■ Work to complete ■
Switch "center point" to "midpoint" in the stretch of records from the line containing "Output the [x, y]" through the line containing "relaxed (388, 1395)". Give back only those lines, with everything else left unchanged.
---- Data to process
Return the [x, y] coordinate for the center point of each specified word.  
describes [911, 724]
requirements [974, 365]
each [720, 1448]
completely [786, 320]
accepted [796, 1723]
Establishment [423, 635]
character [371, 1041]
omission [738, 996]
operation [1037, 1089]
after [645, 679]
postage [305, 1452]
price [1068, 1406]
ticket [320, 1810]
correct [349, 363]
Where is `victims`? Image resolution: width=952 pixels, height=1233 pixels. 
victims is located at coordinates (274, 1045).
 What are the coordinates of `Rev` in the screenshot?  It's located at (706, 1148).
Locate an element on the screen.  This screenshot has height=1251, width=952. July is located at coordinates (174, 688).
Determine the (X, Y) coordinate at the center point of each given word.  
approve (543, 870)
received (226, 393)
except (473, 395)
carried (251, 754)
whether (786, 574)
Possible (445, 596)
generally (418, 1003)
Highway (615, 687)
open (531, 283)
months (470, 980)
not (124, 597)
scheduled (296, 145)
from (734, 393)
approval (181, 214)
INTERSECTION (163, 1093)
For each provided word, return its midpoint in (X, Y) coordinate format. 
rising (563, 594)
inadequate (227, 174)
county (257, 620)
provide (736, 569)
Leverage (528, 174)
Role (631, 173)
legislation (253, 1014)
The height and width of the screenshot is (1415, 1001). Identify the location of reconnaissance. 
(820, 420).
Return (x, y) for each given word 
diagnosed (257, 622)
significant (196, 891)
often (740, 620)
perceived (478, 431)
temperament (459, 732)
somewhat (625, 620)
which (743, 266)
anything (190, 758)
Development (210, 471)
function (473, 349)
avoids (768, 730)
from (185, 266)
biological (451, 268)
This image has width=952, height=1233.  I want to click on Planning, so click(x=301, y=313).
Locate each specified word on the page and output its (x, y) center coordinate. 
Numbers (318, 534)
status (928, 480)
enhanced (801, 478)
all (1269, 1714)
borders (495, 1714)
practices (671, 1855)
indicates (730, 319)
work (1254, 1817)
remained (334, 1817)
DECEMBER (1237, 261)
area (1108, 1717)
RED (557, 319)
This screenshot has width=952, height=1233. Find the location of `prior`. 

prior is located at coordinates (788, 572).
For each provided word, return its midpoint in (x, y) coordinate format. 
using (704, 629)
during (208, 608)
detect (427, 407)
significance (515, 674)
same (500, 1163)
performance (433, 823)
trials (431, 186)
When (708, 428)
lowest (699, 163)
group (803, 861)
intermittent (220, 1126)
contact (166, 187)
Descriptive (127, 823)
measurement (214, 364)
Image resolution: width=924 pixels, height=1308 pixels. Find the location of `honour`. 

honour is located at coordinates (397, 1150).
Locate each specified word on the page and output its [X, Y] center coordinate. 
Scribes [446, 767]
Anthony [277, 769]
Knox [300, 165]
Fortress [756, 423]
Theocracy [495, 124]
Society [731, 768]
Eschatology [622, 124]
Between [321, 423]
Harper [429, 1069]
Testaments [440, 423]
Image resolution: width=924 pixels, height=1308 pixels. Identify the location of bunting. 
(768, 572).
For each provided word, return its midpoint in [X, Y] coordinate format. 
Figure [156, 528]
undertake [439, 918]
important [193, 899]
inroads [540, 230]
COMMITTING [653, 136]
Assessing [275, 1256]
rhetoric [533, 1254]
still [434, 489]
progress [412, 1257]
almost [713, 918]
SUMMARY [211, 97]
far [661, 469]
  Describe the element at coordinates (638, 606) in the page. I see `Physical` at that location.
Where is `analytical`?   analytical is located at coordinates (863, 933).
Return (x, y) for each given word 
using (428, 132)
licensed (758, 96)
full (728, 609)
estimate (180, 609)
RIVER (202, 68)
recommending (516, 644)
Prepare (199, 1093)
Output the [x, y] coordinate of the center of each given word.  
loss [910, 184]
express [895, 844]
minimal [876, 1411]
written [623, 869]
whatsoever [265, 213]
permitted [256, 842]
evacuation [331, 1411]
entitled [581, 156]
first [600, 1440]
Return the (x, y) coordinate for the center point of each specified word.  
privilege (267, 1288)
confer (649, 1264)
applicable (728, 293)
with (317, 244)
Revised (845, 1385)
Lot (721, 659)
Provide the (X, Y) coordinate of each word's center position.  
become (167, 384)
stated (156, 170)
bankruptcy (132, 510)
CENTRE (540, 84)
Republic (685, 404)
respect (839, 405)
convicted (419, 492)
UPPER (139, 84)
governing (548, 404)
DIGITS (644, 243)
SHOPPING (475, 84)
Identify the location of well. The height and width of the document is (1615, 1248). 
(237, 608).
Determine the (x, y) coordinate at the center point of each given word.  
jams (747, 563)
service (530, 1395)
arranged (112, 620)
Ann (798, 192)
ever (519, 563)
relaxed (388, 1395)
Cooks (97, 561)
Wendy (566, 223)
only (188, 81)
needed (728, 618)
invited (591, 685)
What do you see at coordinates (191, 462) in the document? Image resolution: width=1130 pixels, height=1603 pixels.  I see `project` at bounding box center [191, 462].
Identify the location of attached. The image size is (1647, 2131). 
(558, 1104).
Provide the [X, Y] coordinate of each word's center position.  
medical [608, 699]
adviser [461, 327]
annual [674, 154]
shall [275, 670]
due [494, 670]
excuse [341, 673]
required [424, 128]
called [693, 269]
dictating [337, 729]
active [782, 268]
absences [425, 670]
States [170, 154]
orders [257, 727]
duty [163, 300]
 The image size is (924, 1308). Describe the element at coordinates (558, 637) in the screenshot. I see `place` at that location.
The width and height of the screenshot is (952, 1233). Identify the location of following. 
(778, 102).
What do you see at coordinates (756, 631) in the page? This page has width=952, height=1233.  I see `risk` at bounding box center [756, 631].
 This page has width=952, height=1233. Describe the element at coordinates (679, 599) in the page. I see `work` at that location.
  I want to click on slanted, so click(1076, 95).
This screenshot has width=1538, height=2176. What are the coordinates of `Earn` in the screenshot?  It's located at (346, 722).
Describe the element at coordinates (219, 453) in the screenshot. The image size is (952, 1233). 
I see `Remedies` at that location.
--------
■ Answer to this exercise ■
Output the [x, y] coordinate of the center of each given word.  
loss [910, 184]
express [895, 844]
minimal [876, 1411]
written [623, 869]
whatsoever [265, 213]
permitted [256, 842]
evacuation [331, 1411]
entitled [581, 156]
first [600, 1440]
Return the (x, y) coordinate for the midpoint of each specified word.  
privilege (267, 1288)
confer (649, 1264)
applicable (728, 293)
with (317, 244)
Revised (845, 1385)
Lot (721, 659)
Provide the (X, Y) coordinate of each word's center position.  
become (167, 384)
stated (156, 170)
bankruptcy (132, 510)
CENTRE (540, 84)
Republic (685, 404)
respect (839, 405)
convicted (419, 492)
UPPER (139, 84)
governing (548, 404)
DIGITS (644, 243)
SHOPPING (475, 84)
Identify the location of well. The height and width of the document is (1615, 1248). 
(237, 608).
Determine the (x, y) coordinate at the midpoint of each given word.  
jams (747, 563)
service (530, 1395)
arranged (112, 620)
Ann (798, 192)
ever (519, 563)
relaxed (388, 1395)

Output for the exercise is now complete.